Let's make an assumption here about our solution. In order to use a free text search engine like Lucene, we need to have text files that contain textual representations of our work items. Once we have these files, we can index them and presumably search.
Of course we don't want to keep dumping our database out as text. We can probably do a few things to optimize this. We can:
- dump periodically
- read the work item changed events to know when work items have changed
- poll our database tables for changes and dump if necessary

For now, I'm just going to worry about the WorkItemsAre and WorkItemsWere tables. I know the WorkItemsLongTexts has the descriptions, which is ripe for indexing, but I'll come back to that table later on.
To dump these tables out as text, I'm just going to use osql to do it. A command like the following will dump out these tables as files:
osql -S tfsrtm08 -d TfsWorkItemTracking -Q "select * from WorkItemsAre" -o workitems.csv -w 1024 -s ,
This gives me a comma separated file where each work item is a row. This might be a pattern that we use for mapping and reducing later on. Then again, it might not be, because we know each row is a different work item. Anyways, we'll figure that out later.
We can dump the WorkItemsWere table in the same way. That output is more applicable to mapping and reducing. Each row has column 'ID' that indicates the work item ID where a field has changed.
Off the top of my head, what I think we'll end up doing is dumping out the WorkItemsAre table and the WorkItemsWere table into text. Then running a map/reduce algorithm on both.

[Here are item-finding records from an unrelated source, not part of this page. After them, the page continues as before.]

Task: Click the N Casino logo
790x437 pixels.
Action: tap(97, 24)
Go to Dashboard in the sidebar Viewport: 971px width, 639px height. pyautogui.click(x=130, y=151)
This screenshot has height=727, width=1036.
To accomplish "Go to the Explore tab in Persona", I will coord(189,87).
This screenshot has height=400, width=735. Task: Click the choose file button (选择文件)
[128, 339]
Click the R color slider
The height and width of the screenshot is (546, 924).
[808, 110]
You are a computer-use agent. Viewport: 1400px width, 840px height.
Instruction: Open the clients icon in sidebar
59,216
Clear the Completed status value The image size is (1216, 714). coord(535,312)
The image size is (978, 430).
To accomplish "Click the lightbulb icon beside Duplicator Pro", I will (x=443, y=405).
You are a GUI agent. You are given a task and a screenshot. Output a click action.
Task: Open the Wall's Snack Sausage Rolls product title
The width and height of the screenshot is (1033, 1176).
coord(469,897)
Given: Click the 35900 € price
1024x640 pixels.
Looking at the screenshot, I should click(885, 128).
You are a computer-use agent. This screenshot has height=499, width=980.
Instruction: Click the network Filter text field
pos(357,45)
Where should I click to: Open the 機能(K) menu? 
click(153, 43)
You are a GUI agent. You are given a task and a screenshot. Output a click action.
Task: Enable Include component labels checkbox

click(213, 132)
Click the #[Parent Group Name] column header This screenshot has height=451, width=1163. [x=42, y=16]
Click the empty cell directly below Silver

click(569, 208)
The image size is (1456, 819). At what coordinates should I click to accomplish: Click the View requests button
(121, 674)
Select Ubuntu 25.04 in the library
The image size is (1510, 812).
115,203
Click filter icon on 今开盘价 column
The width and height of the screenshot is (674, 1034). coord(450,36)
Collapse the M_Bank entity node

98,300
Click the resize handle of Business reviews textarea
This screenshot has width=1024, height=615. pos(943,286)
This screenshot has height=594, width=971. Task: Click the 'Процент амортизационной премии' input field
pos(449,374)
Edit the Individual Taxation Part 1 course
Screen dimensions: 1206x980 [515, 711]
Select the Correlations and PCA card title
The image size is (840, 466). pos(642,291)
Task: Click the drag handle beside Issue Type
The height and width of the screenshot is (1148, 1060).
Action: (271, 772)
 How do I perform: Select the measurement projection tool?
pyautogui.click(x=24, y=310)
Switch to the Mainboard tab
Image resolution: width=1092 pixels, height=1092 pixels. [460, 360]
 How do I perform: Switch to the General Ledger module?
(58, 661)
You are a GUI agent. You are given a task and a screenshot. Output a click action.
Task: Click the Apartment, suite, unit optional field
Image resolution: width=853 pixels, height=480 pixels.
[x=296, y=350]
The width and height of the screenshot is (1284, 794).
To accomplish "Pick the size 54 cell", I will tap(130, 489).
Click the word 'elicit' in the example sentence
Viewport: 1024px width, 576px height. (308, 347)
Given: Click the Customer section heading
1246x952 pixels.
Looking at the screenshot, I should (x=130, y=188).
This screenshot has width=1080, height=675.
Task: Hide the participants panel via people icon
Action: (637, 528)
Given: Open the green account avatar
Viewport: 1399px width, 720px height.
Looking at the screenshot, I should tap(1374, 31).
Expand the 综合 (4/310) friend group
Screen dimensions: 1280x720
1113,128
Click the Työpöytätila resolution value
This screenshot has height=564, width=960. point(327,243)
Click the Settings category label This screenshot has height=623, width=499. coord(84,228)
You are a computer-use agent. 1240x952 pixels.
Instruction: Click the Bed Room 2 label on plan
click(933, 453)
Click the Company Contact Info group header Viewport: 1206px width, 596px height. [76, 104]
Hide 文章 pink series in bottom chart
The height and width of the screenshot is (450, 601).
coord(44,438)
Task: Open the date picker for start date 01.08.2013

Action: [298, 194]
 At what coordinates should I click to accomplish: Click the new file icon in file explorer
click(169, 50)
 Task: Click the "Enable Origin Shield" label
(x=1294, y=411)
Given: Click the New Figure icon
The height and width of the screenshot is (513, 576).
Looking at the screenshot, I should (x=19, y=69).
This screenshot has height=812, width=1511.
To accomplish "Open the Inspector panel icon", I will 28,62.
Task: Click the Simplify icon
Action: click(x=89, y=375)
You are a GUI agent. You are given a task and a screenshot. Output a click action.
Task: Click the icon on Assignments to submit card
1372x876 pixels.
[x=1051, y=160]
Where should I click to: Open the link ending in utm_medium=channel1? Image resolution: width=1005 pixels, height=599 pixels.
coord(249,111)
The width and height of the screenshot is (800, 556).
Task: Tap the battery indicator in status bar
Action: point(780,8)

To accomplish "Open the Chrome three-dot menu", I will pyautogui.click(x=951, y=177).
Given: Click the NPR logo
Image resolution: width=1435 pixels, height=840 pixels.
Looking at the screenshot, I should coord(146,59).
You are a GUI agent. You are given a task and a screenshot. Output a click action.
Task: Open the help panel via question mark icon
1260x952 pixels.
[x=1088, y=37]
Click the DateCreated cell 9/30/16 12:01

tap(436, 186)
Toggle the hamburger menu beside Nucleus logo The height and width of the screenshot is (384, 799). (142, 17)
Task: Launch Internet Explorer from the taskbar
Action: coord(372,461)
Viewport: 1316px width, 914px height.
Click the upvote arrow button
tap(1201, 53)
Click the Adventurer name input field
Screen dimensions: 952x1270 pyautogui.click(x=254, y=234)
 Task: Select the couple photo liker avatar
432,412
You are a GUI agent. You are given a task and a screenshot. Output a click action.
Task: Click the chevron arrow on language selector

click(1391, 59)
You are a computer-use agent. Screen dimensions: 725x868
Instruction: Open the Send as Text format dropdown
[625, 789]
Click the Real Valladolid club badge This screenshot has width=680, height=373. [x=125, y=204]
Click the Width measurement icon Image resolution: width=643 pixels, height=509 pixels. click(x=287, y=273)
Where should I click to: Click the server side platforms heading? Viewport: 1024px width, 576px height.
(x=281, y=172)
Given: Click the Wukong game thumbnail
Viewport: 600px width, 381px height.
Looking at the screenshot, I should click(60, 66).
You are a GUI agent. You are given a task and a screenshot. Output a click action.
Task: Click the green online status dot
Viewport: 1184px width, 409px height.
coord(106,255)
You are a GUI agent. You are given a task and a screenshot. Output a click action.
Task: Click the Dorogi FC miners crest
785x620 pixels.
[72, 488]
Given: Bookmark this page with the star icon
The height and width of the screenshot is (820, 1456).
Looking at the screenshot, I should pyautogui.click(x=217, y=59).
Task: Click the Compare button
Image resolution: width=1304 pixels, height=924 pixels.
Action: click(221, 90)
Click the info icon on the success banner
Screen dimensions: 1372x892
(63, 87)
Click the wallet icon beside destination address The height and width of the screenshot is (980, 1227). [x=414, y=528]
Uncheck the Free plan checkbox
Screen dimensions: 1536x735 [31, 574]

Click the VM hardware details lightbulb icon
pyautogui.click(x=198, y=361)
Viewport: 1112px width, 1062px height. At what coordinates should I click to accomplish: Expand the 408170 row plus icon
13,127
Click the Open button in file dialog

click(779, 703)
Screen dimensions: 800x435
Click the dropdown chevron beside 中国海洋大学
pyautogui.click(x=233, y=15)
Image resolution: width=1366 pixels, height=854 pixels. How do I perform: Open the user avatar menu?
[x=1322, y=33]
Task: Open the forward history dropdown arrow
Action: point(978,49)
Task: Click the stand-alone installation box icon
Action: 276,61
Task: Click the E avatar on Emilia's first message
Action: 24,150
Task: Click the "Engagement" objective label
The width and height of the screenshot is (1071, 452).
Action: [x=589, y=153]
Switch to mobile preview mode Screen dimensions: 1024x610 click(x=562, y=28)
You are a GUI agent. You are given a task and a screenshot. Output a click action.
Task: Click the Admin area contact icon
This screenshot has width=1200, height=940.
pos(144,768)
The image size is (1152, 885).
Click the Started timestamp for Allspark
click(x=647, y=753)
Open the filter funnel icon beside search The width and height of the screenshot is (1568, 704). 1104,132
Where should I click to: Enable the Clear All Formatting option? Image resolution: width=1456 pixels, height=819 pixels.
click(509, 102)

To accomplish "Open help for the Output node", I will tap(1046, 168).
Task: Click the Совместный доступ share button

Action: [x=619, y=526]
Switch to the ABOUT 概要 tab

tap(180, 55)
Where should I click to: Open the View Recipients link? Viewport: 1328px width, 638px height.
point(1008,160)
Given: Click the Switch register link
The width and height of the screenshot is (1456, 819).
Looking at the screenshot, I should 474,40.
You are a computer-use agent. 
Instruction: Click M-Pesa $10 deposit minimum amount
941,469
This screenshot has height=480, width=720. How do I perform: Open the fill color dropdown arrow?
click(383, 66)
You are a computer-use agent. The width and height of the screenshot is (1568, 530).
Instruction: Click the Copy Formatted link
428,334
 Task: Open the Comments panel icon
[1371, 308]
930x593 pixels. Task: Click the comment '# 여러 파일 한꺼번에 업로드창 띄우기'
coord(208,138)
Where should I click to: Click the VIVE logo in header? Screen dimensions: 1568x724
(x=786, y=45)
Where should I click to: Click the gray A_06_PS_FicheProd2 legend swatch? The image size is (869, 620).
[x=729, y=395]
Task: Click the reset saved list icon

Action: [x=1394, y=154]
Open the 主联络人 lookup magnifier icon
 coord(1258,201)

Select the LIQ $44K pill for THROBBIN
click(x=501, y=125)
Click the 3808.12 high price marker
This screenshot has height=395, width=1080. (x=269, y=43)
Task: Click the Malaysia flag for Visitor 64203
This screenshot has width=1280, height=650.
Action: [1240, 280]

In the WorkItemsAre text file, our map function will just divide up the input file into rows. Each row becomes a job. The reduce function for this is pretty simple - we will just create a directory for the work item and create an initial Lucene index that indexes these text fields.
I think we may just map/reduce the WorkItemsAre table the very first time.
In the WorkItemsWere table, our map function will key off of the ID column in that table. In the reduce function, we will index the text for each work item and store that index in its appropriate folder.
After the very first time, I think we will just map/reduce the WorkItemsWere table.
I'm not going to worry about the WorkItemsLongText table right now, but I think we would map/reduce it like we do the WorkItemsAre table.
Come to think of it, I might not do the indexing in the reduce functions as described. I might just write out the appropriate files. The actual indexing could be another map/reduce set of jobs.
So the very first easy part of figuring out how to dump SQL to text files with the least amount of code possible is done. We'll just run osql.exe.
Next, I think I'll see how I can use Hadoop to divide up each of those files.